Canadian researchers discover how to ID 'bad' from normal stem cells
Doctors have long struggled to differentiate cancerous stem cells from healthy ones, but Canadian researchers now say they know how to tell the two apart to hopefully one day better identify how to kill only the dangerous ones.
The discovery, published Sunday in the journal Nature Biotechnology, may eventually allow further targeting of cancer treatments.
Specifically, Dr. Mick Bhatia of Hamilton's McMaster University and his team have demonstrated for the first time how to tell the difference between normal stem cells and cancer stem cells in humans.
"Normal stem cells and cancer stem cells are hard to tell apart, and many have misconstrued really good stem cells for cancer stem cells that have gone bad — we now can tell the ones masquerading as normal stem cells from the bad, cancerous ones," Dr. Bhatia, scientific director of the Stem Cell and Cancer Research Institute at McMaster University in Hamilton, Ont., said in a release. (Listen to CBC radio's Quirks and Quarks interview with Dr. Bhatia.)
"This also allows us to compare normal versus cancer stem cells from humans in the laboratory — define the differences in terms of genes they express and drugs they respond to. Essentially, we can now use this to find the 'magic bullet,' a drug or set of drugs that kill cancer stem cells first, and spare the normal healthy ones," he said.
The research also helps allay one of the big worries about one day using stem cells to grow new organs and other tissues for curing disease — that the stem cells could give rise to tumours and end up doing more harm than good.
Stem cells are master cells
Known as the body's master cells, stem cells have the ability to give rise to, or differentiate into, any tissue type — from heart, lung and liver, to brain, bone and skin. Unlike mature cells, which remain the same throughout their lifespan, stem cells can both renew themselves and create new cells of whatever tissue type they belong to.
Cancer stem cells, on the other hand, give rise to cancerous cells.

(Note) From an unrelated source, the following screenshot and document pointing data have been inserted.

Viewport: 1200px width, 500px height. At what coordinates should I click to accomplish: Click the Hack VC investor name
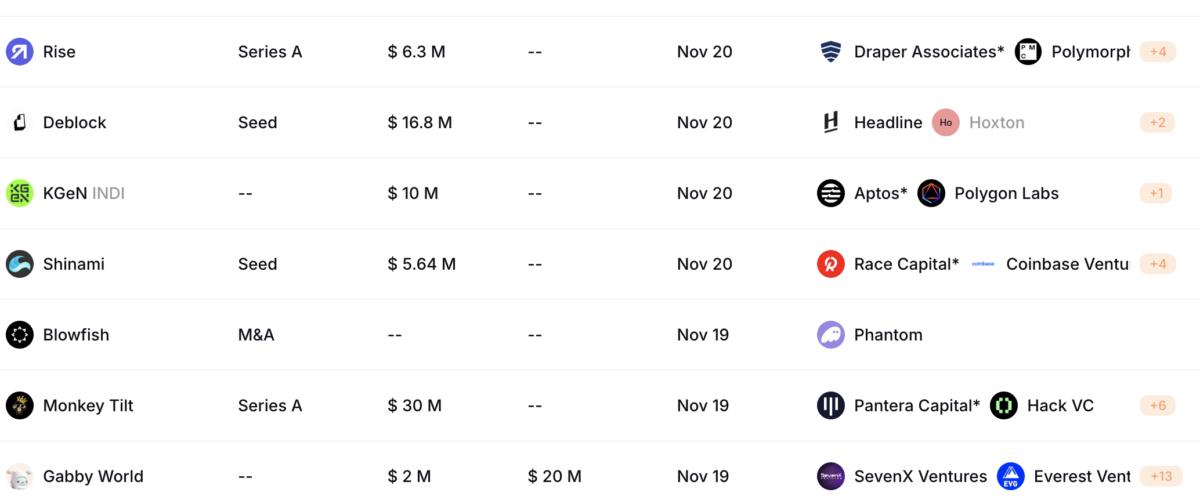(x=1060, y=406)
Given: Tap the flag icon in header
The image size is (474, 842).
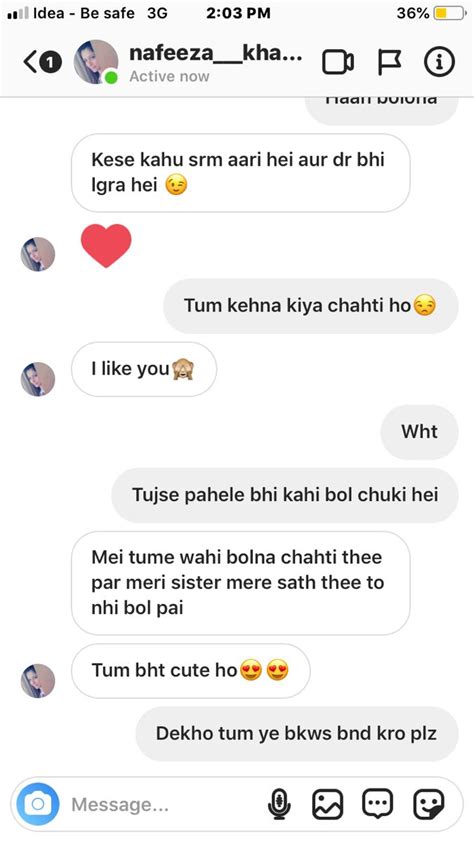Looking at the screenshot, I should (389, 63).
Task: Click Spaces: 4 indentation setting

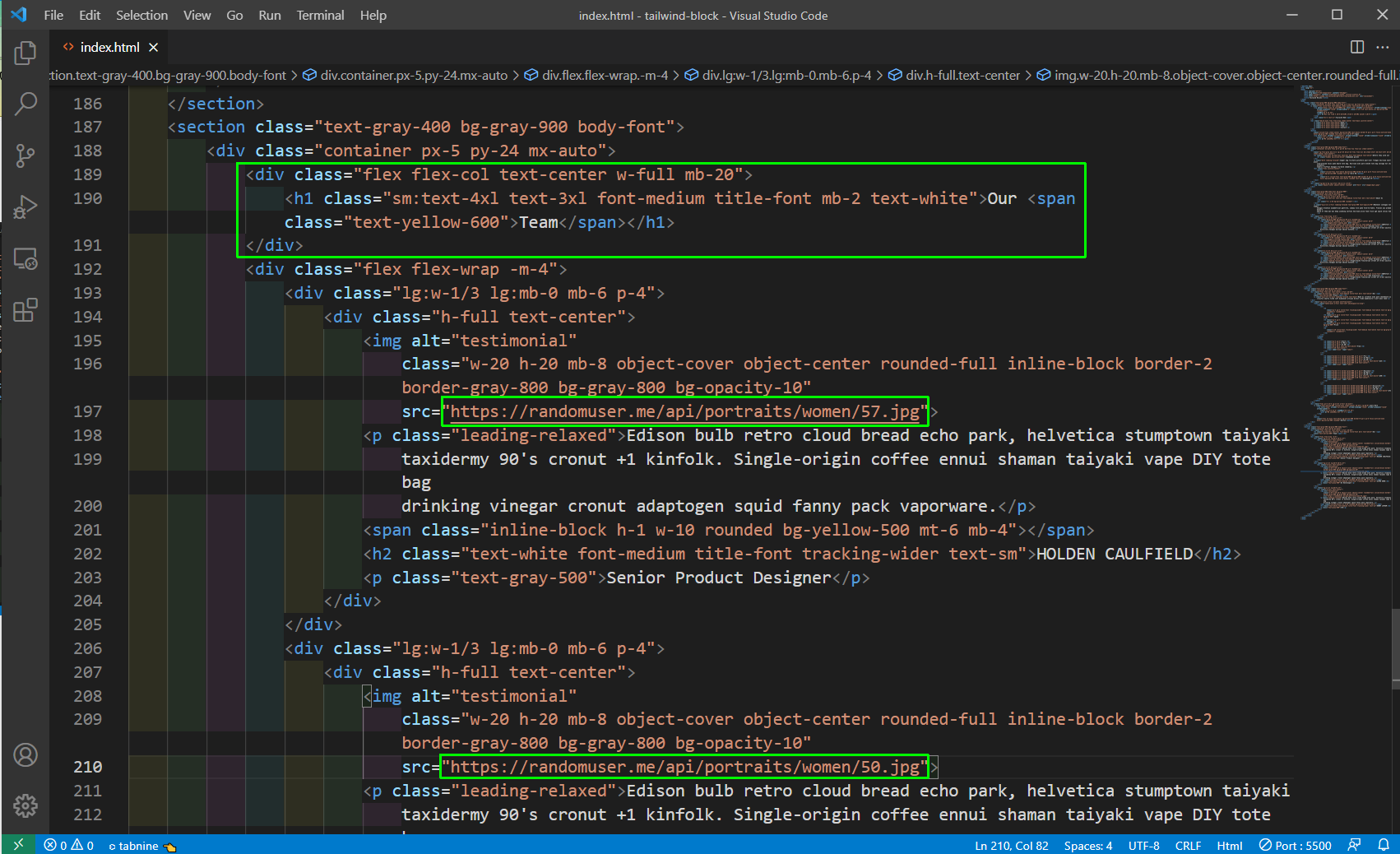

Bhatia said scientists working in labs worldwide, including his own, would assume that their particular stem cell lines were healthy and able to give rise to an array of similarly healthy cells of varying types. (A stem cell line is a family of constantly dividing cells arising from a parent group of stem cells.)
But often when researchers tried to use these so-called high-quality stem cells in experiments, they found the cells didn't behave as they had hoped.
For example, the McMaster lab manipulated human embryonic stem cells to produce brain cells and implanted them into mice. But instead of producing normal, healthy neurons, they produced a tumour.